[DATA FOR REVIEW]
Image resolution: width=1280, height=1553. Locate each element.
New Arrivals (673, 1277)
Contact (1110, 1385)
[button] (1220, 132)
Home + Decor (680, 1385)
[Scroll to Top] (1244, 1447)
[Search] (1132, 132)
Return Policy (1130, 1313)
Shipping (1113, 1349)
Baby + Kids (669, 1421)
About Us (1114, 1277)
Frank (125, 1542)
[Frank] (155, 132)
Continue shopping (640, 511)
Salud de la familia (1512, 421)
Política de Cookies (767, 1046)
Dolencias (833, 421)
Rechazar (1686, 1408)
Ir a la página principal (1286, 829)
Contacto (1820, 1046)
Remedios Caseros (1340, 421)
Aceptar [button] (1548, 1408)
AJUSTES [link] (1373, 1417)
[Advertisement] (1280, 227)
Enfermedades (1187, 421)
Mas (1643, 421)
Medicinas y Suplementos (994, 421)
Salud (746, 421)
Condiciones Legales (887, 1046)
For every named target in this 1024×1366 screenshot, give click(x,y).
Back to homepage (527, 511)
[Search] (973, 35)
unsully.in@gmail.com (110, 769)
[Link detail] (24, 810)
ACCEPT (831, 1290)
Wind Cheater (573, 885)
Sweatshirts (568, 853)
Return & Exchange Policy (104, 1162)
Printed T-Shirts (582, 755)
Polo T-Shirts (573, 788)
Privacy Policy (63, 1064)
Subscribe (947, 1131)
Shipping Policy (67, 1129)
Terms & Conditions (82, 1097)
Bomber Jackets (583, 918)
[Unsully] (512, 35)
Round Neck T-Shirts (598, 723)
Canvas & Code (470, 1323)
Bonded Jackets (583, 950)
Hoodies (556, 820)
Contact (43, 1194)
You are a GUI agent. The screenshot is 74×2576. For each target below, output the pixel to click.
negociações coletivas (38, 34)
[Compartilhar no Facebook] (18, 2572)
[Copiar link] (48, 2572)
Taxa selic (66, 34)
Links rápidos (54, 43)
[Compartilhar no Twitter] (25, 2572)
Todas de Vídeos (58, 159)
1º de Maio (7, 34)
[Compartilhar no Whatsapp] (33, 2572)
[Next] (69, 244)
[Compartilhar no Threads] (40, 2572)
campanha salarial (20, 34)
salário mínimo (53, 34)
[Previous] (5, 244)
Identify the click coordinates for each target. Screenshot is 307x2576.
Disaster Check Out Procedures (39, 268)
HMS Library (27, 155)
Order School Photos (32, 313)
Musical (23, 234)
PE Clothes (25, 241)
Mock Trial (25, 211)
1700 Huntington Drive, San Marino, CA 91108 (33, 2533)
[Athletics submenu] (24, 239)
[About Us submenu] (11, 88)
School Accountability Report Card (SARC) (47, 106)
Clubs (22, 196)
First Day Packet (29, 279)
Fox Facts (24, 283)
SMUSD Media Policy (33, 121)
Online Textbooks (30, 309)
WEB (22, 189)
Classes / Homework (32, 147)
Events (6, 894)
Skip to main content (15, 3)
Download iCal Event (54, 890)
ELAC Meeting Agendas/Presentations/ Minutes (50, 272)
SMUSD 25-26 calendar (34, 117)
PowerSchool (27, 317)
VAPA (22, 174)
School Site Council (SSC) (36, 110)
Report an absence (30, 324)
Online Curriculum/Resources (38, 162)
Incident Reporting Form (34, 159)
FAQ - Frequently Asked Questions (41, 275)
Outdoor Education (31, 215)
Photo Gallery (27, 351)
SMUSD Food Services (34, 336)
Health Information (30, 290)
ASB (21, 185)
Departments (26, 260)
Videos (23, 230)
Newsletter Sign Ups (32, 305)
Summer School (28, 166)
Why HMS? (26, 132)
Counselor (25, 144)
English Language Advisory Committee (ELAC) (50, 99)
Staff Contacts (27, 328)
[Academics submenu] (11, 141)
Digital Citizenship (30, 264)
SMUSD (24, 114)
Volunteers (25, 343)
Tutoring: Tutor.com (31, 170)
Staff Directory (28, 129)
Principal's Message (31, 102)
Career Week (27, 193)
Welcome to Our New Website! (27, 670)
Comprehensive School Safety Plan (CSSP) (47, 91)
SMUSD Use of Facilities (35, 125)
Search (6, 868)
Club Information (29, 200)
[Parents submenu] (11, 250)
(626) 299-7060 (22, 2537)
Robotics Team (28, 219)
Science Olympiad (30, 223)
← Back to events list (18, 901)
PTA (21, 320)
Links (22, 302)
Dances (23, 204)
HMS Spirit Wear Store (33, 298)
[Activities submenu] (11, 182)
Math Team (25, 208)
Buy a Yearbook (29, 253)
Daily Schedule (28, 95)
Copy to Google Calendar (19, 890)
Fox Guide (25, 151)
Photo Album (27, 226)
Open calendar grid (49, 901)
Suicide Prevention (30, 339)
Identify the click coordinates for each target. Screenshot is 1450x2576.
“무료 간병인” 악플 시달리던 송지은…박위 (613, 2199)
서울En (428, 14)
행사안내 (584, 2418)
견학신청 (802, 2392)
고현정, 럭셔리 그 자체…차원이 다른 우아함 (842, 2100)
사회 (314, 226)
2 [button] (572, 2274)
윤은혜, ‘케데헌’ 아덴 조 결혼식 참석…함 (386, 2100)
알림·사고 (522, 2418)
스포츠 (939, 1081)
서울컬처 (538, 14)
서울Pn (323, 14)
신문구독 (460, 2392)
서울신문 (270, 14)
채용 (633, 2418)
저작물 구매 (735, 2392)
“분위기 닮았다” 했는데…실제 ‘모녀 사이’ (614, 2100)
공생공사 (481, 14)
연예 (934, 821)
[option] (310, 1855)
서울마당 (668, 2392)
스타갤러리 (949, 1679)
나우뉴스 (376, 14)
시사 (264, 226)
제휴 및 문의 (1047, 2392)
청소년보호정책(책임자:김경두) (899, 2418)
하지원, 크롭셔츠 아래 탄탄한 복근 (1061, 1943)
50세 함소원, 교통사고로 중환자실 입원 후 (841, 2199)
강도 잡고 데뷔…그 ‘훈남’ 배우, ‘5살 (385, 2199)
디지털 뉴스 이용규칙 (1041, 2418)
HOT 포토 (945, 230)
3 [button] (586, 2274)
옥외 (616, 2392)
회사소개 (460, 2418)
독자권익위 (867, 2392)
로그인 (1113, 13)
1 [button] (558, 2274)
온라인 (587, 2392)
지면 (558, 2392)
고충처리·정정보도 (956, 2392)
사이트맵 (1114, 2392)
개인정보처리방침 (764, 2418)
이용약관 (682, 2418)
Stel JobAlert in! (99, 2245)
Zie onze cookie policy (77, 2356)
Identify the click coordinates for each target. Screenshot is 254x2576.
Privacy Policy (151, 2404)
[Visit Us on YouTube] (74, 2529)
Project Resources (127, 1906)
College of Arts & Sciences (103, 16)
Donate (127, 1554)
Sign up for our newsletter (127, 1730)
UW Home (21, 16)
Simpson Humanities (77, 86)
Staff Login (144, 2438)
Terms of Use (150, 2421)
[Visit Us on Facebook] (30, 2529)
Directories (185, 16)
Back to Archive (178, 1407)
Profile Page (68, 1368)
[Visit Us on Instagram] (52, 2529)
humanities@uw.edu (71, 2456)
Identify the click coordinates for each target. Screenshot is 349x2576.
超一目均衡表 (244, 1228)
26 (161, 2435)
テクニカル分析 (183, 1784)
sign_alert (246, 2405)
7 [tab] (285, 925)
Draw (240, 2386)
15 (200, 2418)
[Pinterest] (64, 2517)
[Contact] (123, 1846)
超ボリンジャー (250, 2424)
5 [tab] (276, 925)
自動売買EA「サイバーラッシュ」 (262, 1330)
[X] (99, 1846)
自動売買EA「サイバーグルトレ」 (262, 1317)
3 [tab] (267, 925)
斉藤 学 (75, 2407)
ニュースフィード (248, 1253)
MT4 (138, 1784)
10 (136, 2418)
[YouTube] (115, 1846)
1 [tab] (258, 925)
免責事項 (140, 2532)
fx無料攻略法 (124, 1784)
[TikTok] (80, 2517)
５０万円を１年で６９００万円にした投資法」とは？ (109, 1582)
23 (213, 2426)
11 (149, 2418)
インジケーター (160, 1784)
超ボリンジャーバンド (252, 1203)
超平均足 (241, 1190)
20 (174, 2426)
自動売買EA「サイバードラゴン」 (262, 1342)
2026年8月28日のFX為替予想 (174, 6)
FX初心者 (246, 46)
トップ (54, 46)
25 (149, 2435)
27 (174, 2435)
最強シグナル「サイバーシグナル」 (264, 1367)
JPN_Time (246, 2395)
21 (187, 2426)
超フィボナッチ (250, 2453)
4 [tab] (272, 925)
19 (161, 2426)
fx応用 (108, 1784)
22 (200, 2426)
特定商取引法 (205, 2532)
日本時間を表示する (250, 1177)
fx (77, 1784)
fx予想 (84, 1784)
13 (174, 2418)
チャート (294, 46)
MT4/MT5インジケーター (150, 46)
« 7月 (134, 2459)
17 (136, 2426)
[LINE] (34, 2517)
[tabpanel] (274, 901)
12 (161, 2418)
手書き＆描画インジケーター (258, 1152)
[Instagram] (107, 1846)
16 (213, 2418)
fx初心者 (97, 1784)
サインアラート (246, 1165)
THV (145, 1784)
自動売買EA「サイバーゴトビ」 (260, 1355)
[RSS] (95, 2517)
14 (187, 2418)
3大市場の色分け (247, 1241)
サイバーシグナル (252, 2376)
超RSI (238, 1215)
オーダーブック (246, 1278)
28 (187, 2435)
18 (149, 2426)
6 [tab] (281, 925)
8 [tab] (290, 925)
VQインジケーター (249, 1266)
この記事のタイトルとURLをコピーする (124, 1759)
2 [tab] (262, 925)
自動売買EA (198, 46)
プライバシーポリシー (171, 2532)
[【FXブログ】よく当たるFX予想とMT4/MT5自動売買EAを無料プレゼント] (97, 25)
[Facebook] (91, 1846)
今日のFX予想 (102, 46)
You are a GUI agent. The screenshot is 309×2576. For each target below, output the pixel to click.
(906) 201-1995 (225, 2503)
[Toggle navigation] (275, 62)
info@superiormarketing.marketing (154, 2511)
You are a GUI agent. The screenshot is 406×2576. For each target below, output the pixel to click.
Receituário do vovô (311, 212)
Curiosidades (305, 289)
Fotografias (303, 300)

[PROBLEM DETAILS] Reproduce the listing above exactly, but only from its first line through the line holding "Salud (746, 421)"; both of those lines are included.

[RESPONSE FOR THIS EXERCISE]
Image resolution: width=1280, height=1553. Locate each element.
New Arrivals (673, 1277)
Contact (1110, 1385)
[button] (1220, 132)
Home + Decor (680, 1385)
[Scroll to Top] (1244, 1447)
[Search] (1132, 132)
Return Policy (1130, 1313)
Shipping (1113, 1349)
Baby + Kids (669, 1421)
About Us (1114, 1277)
Frank (125, 1542)
[Frank] (155, 132)
Continue shopping (640, 511)
Salud de la familia (1512, 421)
Política de Cookies (767, 1046)
Dolencias (833, 421)
Rechazar (1686, 1408)
Ir a la página principal (1286, 829)
Contacto (1820, 1046)
Remedios Caseros (1340, 421)
Aceptar [button] (1548, 1408)
AJUSTES [link] (1373, 1417)
[Advertisement] (1280, 227)
Enfermedades (1187, 421)
Mas (1643, 421)
Medicinas y Suplementos (994, 421)
Salud (746, 421)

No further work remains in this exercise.